» TEXTO DE LECTURA:
#####

De ahí las catástrofes silenciosas que experimentamos en la intimidad de nuestros cuerpos (crisis de ansiedad, depresiones y otros trastornos nerviosos y emocionales). Pero también fuera de ellos, en la escala local y global, desde donde los medios transmiten la espectacularidad de los colapsos.


El fin del proyecto civilizatorio que iniciamos hace 12 mil años (con la agricultura), basado en la dominación y la acumulación, se ha hecho azúcar y se está desmoronando. La pregunta es si podremos transitar hacia otras formas de civilización antes de desaparecer, o no.


El regreso de lo salvaje


En el prólogo de su libro Un tiempo más salvaje. Apuntes desde los confines de los hielos y los siglos, un reconocido geólogo, William Glassley, narra sus expediciones a las tierras vírgenes de Groenlandia, asentadas sobre el Círculo Polar Ártico.


Allí, la luz solar es escasa la mayor parte del año y las inclementes temperaturas desafían muchas formas de vida. De ahí que, no sólo investigar, sino todo sea extremadamente difícil: ver, caminar, calentarse, refugiarse, alimentarse; en otras palabras, sobrevivir.


Esto explica el porqué gran parte de ese territorio no fue colonizado por los imperios, porqué no hay civilización en los confines de los hielos, porqué allá sólo existe lo indómito, el territorio de lo salvaje.

A riesgo de su propia vida, Glassley habita aquel lugar esporádicamente. Pretende develar los misterios de la evolución de la Tierra en tiempos pasados, remotísimos, medidos en eones (miles de millones de años). Hurga bajo la piel del planeta para encontrar ese secreto que nadie ha encontrado.


En últimas, lo que este geólogo busca hacer es dar forma a un relato (científico) sobre la evolución de la Tierra, crear una historia. Para lo cual analiza las rocas con diversas técnicas de investigación, dispositivos de última tecnología y planteamientos lógicos.


Paradójicamente, su libro da cuenta de hallazgos de otro tipo: conocimientos adquiridos de manera inesperada, que trascienden la esfera de lo objetivable e incursionan en el campo de lo místico.


En algunos fragmentos del libro, Glassley confiesa que aunque su interés original era de orden académico, sus vivencias lo han acercado a la experiencia de lo sagrado”.


Paradójicamente, mientras este geólogo se afanaba debido a las observaciones cuantitativas, objetivas, se le revelaron algunas “verdades emocionales y sensoriales presentes en los territorios ajenos a lo humano”.

#####

» DATOS DE ENTRADA:
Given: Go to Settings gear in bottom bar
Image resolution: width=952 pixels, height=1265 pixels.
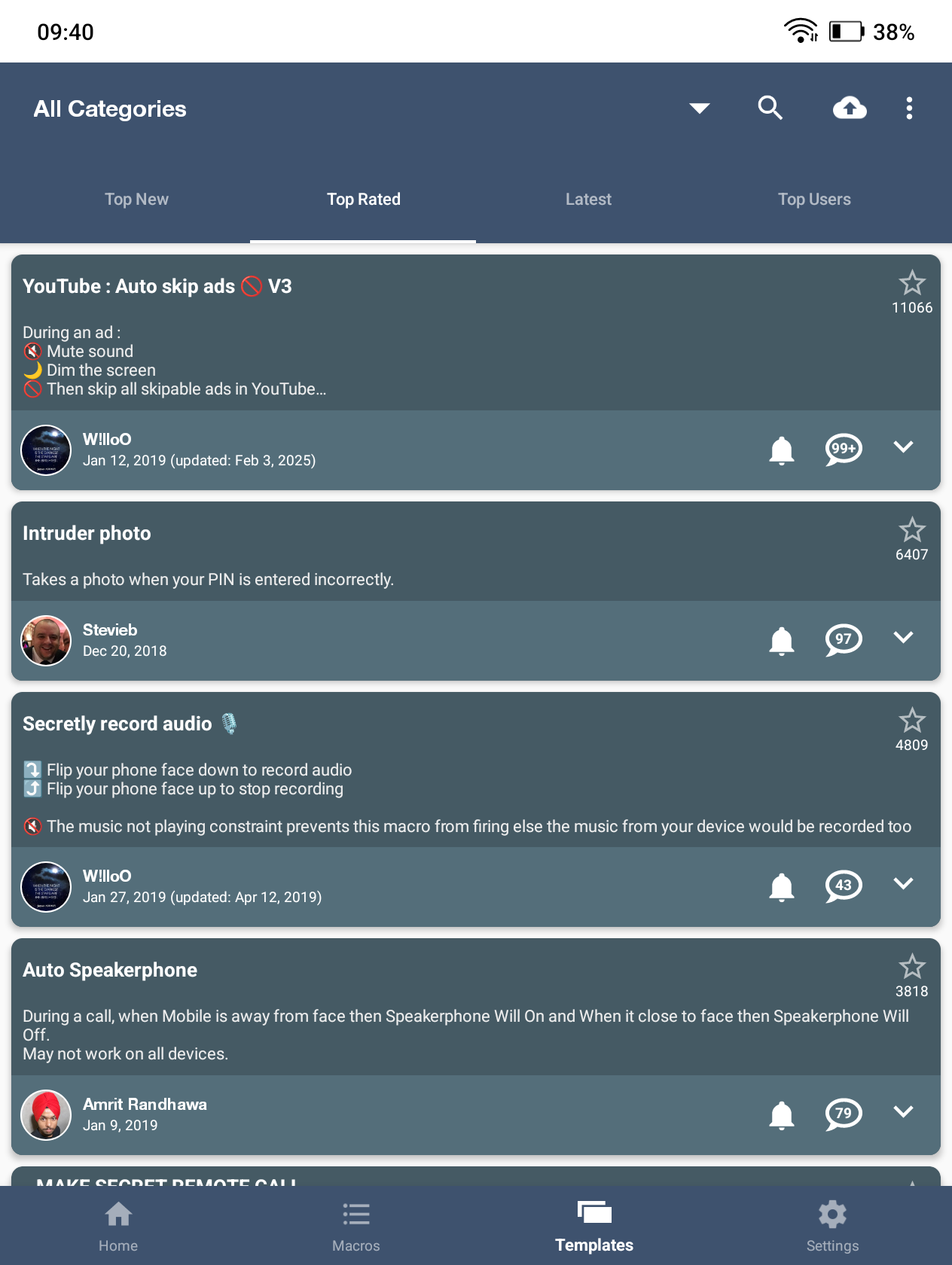Looking at the screenshot, I should pos(832,1226).
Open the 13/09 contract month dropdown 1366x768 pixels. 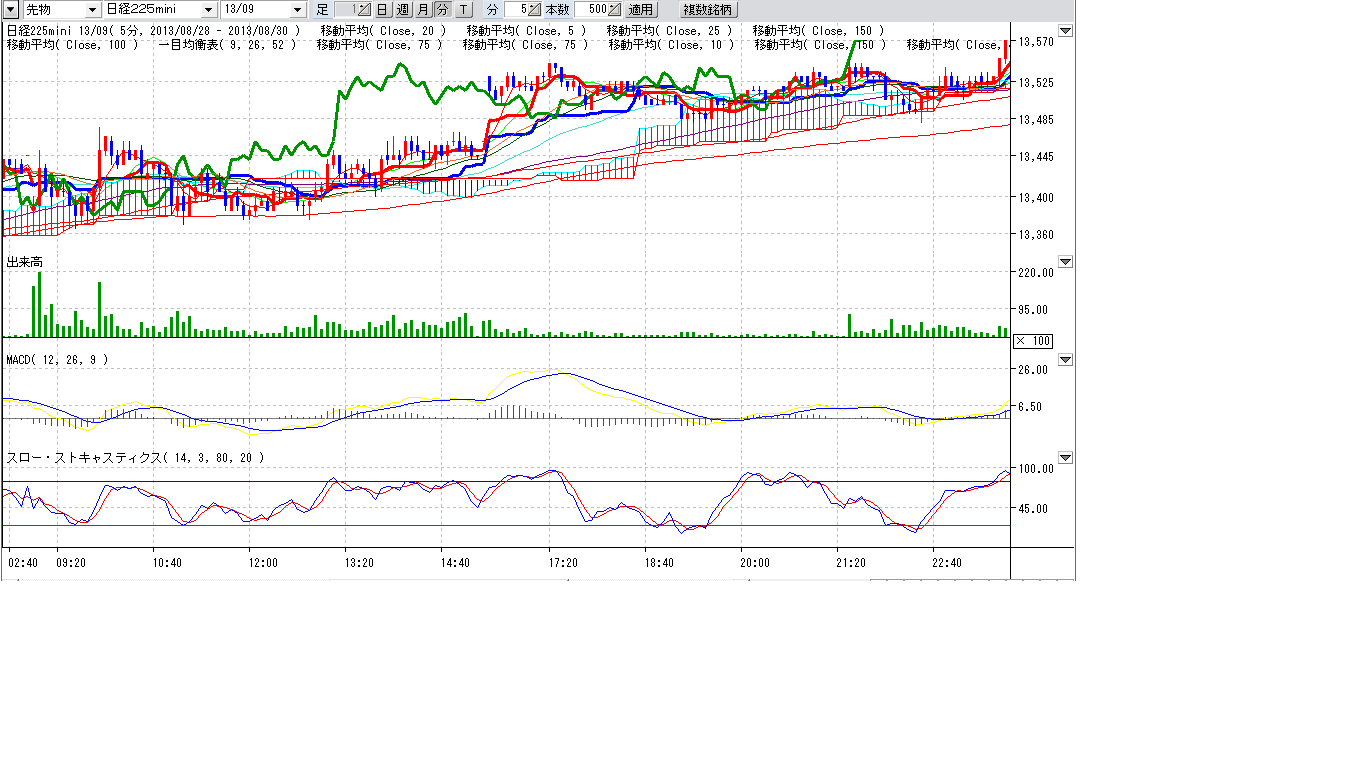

#####

» DETALLES DEL PROBLEMA: Según el texto de lectura, ¿a qué tierras viaja el geólogo William Glassley en sus expediciones?

» RESPUESTA: A las tierras vírgenes de Groenlandia, asentadas sobre el Círculo Polar Ártico.